* _Rows_:
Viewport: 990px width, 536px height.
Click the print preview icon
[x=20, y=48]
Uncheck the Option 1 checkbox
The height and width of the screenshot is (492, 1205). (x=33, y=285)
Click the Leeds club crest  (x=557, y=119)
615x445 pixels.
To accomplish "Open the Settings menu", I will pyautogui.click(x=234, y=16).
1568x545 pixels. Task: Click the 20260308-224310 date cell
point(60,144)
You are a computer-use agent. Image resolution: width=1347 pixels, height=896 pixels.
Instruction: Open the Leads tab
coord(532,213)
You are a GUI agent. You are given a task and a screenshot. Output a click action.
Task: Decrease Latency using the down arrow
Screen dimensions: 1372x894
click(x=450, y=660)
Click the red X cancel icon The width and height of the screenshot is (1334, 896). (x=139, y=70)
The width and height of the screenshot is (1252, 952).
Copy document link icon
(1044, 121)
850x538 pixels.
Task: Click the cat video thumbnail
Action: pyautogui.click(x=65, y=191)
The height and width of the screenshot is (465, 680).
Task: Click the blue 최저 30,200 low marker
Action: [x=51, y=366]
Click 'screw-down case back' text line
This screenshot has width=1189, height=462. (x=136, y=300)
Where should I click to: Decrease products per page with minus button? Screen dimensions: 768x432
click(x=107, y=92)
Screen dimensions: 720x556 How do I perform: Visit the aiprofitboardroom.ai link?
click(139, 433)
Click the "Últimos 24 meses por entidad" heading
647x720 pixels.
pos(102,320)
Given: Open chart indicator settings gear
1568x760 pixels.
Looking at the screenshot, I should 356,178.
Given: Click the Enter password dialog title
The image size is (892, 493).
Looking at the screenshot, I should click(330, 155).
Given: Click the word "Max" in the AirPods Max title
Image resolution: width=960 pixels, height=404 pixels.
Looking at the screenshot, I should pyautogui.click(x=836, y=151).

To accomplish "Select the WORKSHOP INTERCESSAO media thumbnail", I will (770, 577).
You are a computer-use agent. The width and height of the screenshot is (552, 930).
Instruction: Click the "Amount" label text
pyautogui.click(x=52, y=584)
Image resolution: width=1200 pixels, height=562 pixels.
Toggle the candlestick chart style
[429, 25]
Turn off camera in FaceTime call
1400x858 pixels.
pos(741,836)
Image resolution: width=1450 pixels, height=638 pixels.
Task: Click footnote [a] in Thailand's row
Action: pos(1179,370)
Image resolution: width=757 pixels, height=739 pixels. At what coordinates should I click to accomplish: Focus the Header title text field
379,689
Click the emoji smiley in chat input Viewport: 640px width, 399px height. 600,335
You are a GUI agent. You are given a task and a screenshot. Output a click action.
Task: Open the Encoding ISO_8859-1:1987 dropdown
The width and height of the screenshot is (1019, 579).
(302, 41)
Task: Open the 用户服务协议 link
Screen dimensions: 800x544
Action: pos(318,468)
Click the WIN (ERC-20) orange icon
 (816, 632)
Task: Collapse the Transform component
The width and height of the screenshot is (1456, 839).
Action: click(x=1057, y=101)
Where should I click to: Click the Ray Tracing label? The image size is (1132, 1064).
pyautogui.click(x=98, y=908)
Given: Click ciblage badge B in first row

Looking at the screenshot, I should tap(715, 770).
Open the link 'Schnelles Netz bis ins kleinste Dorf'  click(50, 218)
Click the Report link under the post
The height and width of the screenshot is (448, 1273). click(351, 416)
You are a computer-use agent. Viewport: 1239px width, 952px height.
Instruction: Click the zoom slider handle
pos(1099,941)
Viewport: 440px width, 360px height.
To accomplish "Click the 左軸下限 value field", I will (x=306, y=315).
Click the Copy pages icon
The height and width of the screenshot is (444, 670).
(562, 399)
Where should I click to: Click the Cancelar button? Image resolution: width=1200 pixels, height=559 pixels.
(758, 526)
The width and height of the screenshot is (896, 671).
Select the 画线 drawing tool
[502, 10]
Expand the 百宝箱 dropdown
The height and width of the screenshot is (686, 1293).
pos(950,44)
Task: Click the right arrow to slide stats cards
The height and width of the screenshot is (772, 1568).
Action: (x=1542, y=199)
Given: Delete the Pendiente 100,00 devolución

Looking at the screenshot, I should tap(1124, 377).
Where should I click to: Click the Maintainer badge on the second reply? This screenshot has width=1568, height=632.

* _Exercise prompt_:
Put each line of the listing into a numbered list, leaving out the blank lines.

* _Finished exercise_:
1. Viewport: 990px width, 536px height.
2. Click the print preview icon
3. [x=20, y=48]
4. Uncheck the Option 1 checkbox
5. The height and width of the screenshot is (492, 1205). (x=33, y=285)
6. Click the Leeds club crest  (x=557, y=119)
7. 615x445 pixels.
8. To accomplish "Open the Settings menu", I will pyautogui.click(x=234, y=16).
9. 1568x545 pixels. Task: Click the 20260308-224310 date cell
10. point(60,144)
11. You are a computer-use agent. Image resolution: width=1347 pixels, height=896 pixels.
12. Instruction: Open the Leads tab
13. coord(532,213)
14. You are a GUI agent. You are given a task and a screenshot. Output a click action.
15. Task: Decrease Latency using the down arrow
16. Screen dimensions: 1372x894
17. click(x=450, y=660)
18. Click the red X cancel icon The width and height of the screenshot is (1334, 896). (x=139, y=70)
19. The width and height of the screenshot is (1252, 952).
20. Copy document link icon
21. (1044, 121)
22. 850x538 pixels.
23. Task: Click the cat video thumbnail
24. Action: pyautogui.click(x=65, y=191)
25. The height and width of the screenshot is (465, 680).
26. Task: Click the blue 최저 30,200 low marker
27. Action: [x=51, y=366]
28. Click 'screw-down case back' text line
29. This screenshot has width=1189, height=462. (x=136, y=300)
30. Where should I click to: Decrease products per page with minus button? Screen dimensions: 768x432
31. click(x=107, y=92)
32. Screen dimensions: 720x556 How do I perform: Visit the aiprofitboardroom.ai link?
33. click(139, 433)
34. Click the "Últimos 24 meses por entidad" heading
35. 647x720 pixels.
36. pos(102,320)
37. Given: Open chart indicator settings gear
38. 1568x760 pixels.
39. Looking at the screenshot, I should 356,178.
40. Given: Click the Enter password dialog title
41. The image size is (892, 493).
42. Looking at the screenshot, I should click(330, 155).
43. Given: Click the word "Max" in the AirPods Max title
44. Image resolution: width=960 pixels, height=404 pixels.
45. Looking at the screenshot, I should pyautogui.click(x=836, y=151).
46. To accomplish "Select the WORKSHOP INTERCESSAO media thumbnail", I will (770, 577).
47. You are a computer-use agent. The width and height of the screenshot is (552, 930).
48. Instruction: Click the "Amount" label text
49. pyautogui.click(x=52, y=584)
50. Image resolution: width=1200 pixels, height=562 pixels.
51. Toggle the candlestick chart style
52. [429, 25]
53. Turn off camera in FaceTime call
54. 1400x858 pixels.
55. pos(741,836)
56. Image resolution: width=1450 pixels, height=638 pixels.
57. Task: Click footnote [a] in Thailand's row
58. Action: pos(1179,370)
59. Image resolution: width=757 pixels, height=739 pixels. At what coordinates should I click to accomplish: Focus the Header title text field
60. 379,689
61. Click the emoji smiley in chat input Viewport: 640px width, 399px height. 600,335
62. You are a GUI agent. You are given a task and a screenshot. Output a click action.
63. Task: Open the Encoding ISO_8859-1:1987 dropdown
64. The width and height of the screenshot is (1019, 579).
65. (302, 41)
66. Task: Open the 用户服务协议 link
67. Screen dimensions: 800x544
68. Action: pos(318,468)
69. Click the WIN (ERC-20) orange icon
70.  (816, 632)
71. Task: Collapse the Transform component
72. The width and height of the screenshot is (1456, 839).
73. Action: click(x=1057, y=101)
74. Where should I click to: Click the Ray Tracing label? The image size is (1132, 1064).
75. pyautogui.click(x=98, y=908)
76. Given: Click ciblage badge B in first row
77. Looking at the screenshot, I should tap(715, 770).
78. Open the link 'Schnelles Netz bis ins kleinste Dorf'  click(50, 218)
79. Click the Report link under the post
80. The height and width of the screenshot is (448, 1273). click(351, 416)
81. You are a computer-use agent. Viewport: 1239px width, 952px height.
82. Instruction: Click the zoom slider handle
83. pos(1099,941)
84. Viewport: 440px width, 360px height.
85. To accomplish "Click the 左軸下限 value field", I will (x=306, y=315).
86. Click the Copy pages icon
87. The height and width of the screenshot is (444, 670).
88. (562, 399)
89. Where should I click to: Click the Cancelar button? Image resolution: width=1200 pixels, height=559 pixels.
90. (758, 526)
91. The width and height of the screenshot is (896, 671).
92. Select the 画线 drawing tool
93. [502, 10]
94. Expand the 百宝箱 dropdown
95. The height and width of the screenshot is (686, 1293).
96. pos(950,44)
97. Task: Click the right arrow to slide stats cards
98. The height and width of the screenshot is (772, 1568).
99. Action: (x=1542, y=199)
100. Given: Delete the Pendiente 100,00 devolución
101. Looking at the screenshot, I should tap(1124, 377).
102. Where should I click to: Click the Maintainer badge on the second reply? This screenshot has width=1568, height=632.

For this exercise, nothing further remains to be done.